Native BK Polyomavirus Nephropathy in an Orthotopic Heart Transplant Patient

  • Zachary M. Thompson MD,
  • George Ajene DO,
  • Prathit A. Kulkarni MD,
  • Nidhi Aggarwal MD,
  • Savitri Fedson MD,
  • Maulin K. Shah MD

DOI
https://doi.org/10.1177/23247096231184770
Journal volume & issue
Vol. 11

Abstract

Read online

BK polyomavirus nephropathy (BKVN) is a common cause of nephropathy in kidney transplant patients and is typically seen within the first year after transplantation. BK polyomavirus nephropathy can occur in the native kidneys of patients with nonrenal solid-organ transplants (NRSOT). However, this is rare, especially outside the early post-transplant period, and BKVN is not usually considered in the differential diagnosis for acute kidney injury in NRSOT patients. We present a case of a 75-year-old man who had undergone orthotopic heart transplant 13 years prior with stable allograft function who developed progressive renal dysfunction in the setting of recent unilateral obstructive nephrolithiasis requiring ureteral stenting. Kidney biopsy demonstrated evidence of polyomavirus nephritis. Serum BK viral load was elevated. Despite reducing immunosuppression and initiating leflunomide, viral clearance was never achieved. The patient experienced progressive failure to thrive before ultimately transitioning to hospice care and dying.

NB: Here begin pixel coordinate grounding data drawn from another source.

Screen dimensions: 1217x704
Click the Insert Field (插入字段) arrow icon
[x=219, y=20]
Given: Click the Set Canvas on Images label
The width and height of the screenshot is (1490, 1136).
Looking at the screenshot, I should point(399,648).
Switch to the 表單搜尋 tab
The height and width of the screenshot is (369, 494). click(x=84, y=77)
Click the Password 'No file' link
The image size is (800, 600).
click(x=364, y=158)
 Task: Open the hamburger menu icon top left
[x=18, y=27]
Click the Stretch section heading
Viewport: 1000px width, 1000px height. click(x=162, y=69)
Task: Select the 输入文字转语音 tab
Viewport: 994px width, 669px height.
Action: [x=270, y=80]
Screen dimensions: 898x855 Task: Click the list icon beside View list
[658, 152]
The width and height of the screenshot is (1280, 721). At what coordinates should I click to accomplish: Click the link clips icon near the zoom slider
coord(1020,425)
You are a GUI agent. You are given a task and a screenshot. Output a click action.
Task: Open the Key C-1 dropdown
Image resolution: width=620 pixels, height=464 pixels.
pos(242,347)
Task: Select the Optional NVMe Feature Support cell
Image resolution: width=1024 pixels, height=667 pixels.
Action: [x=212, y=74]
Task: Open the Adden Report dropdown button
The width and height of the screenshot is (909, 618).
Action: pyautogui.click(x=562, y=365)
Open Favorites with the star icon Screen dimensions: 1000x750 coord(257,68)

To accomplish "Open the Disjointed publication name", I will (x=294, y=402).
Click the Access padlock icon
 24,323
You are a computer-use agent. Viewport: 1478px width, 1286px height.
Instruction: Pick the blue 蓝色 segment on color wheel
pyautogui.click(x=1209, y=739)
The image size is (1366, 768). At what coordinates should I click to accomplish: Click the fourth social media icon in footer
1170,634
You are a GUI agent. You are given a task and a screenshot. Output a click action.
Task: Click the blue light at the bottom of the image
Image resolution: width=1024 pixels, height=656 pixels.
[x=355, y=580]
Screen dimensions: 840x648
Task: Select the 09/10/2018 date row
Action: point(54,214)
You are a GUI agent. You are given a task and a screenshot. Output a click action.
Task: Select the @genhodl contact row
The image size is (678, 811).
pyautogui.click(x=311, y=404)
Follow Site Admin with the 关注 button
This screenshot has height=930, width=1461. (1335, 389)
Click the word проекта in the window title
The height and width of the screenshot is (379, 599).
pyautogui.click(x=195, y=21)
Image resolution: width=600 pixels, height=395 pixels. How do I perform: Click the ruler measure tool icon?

The intensity of immunosuppression is a well-known risk factor for viral replication; ureteral stenting has also been associated with BKVN. However, since clinical manifestations of BK viral infections often include a genitourinary (GU) tract pathology, it is important for clinicians to consider BKVN in patients with NRSOT with progressive renal dysfunction, especially in the clinical context of known GU disease.